BEGIN SUPPLIED ENTRIES

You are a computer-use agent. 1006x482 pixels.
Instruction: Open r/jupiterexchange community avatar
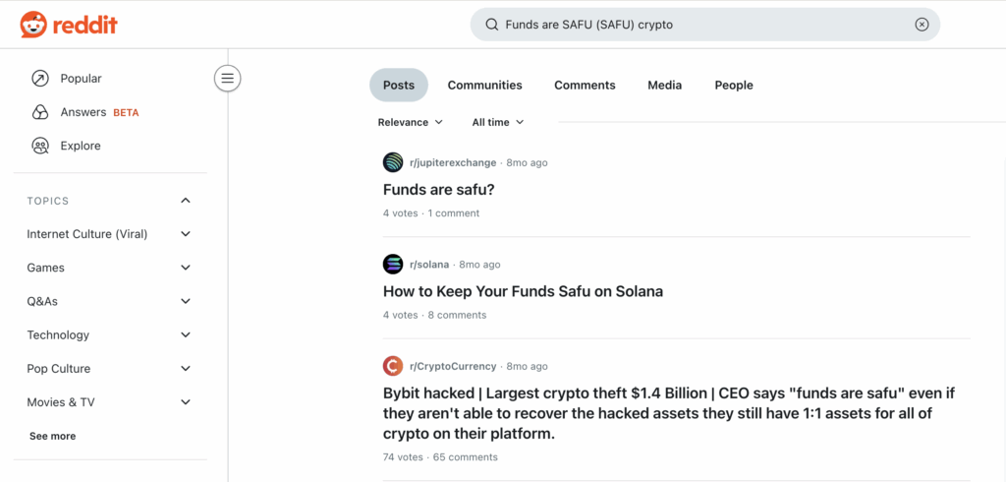tap(393, 162)

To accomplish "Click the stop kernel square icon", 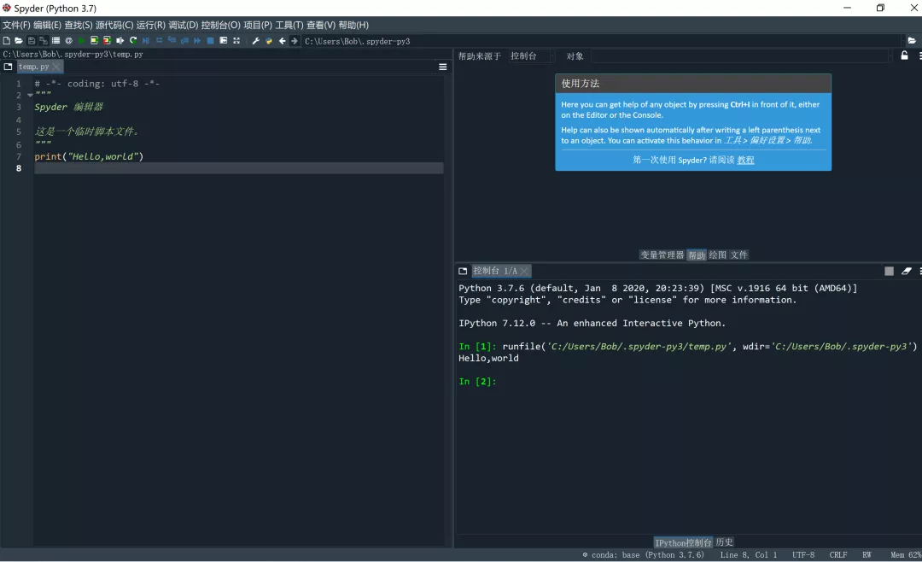I will click(x=889, y=271).
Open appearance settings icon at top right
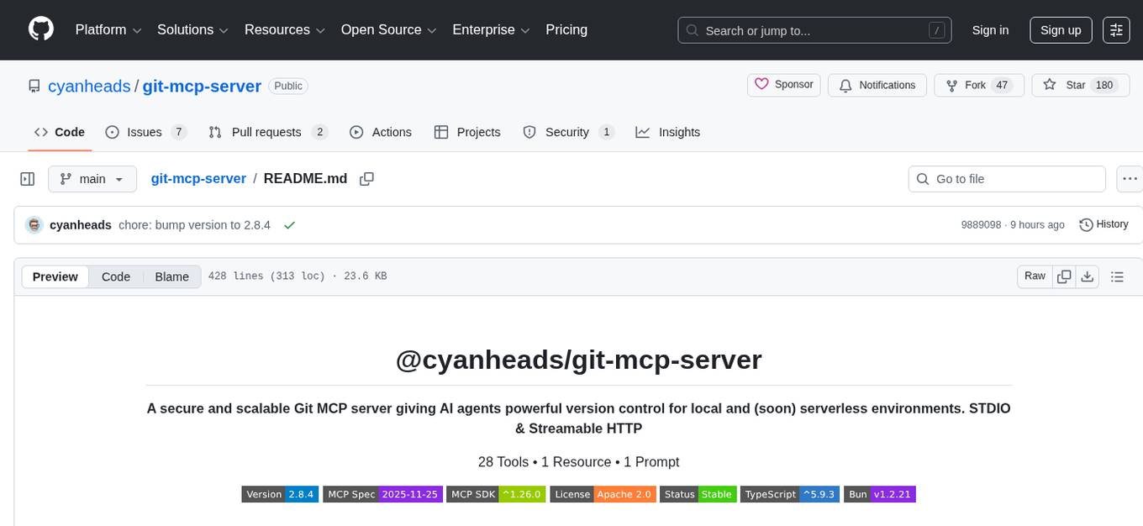 [x=1116, y=29]
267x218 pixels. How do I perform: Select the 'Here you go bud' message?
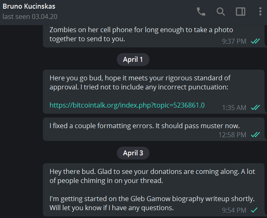pos(154,91)
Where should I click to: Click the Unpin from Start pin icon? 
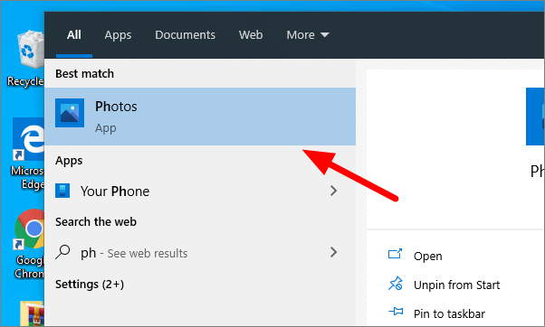[x=396, y=284]
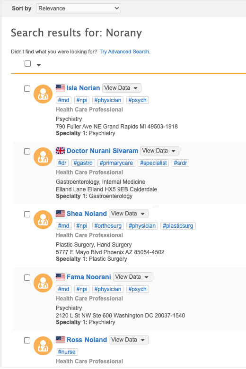Open the bulk selection arrow beside select-all checkbox
The height and width of the screenshot is (369, 246).
[x=39, y=65]
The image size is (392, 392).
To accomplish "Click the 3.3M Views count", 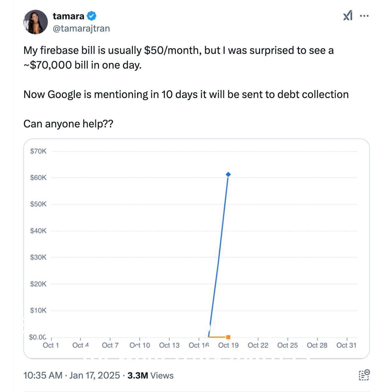I will pyautogui.click(x=150, y=375).
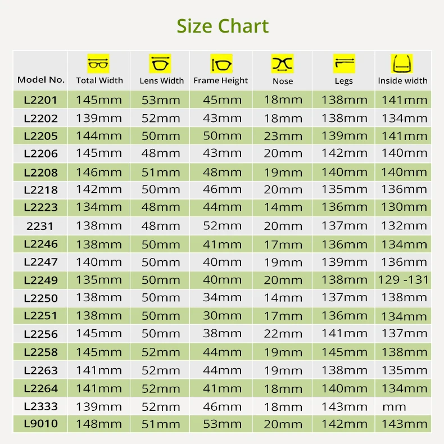Click the L2333 empty inside width cell

403,406
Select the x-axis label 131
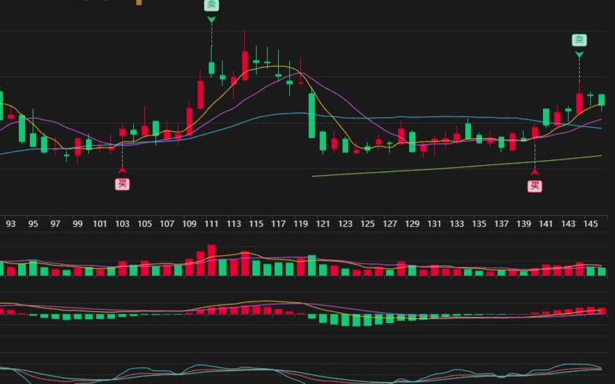Viewport: 615px width, 384px height. point(434,224)
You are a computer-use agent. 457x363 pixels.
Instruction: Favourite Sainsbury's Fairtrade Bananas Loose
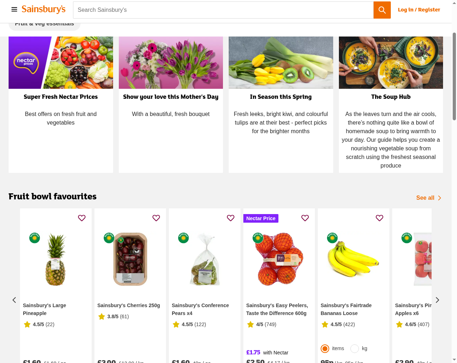click(379, 217)
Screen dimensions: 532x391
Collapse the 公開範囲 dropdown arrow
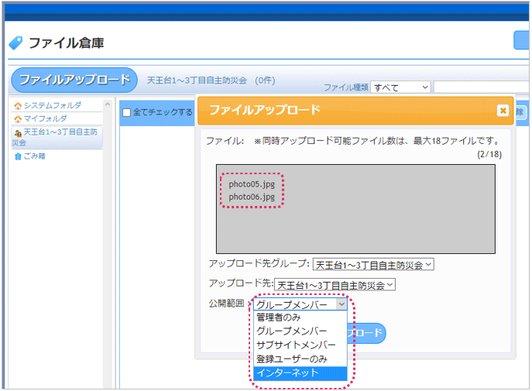[342, 305]
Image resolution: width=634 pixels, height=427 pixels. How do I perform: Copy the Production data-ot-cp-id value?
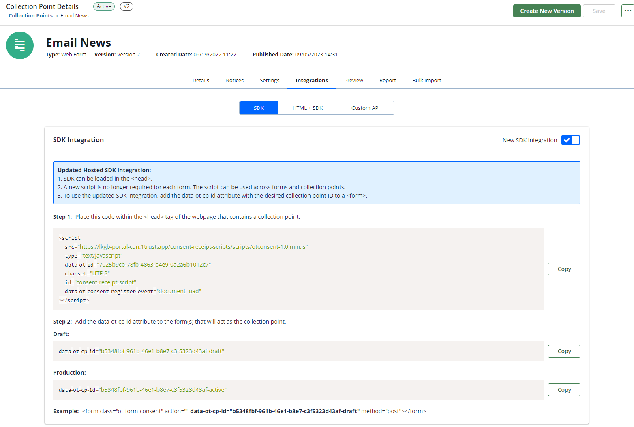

END SUPPLIED ENTRIES

## ACTIVITY
Out of the entries, report each line that contains the word "computer".

## OUTPUT
You are a computer-use agent. 1006x482 pixels.
You are a computer-use agent. 457x363 pixels.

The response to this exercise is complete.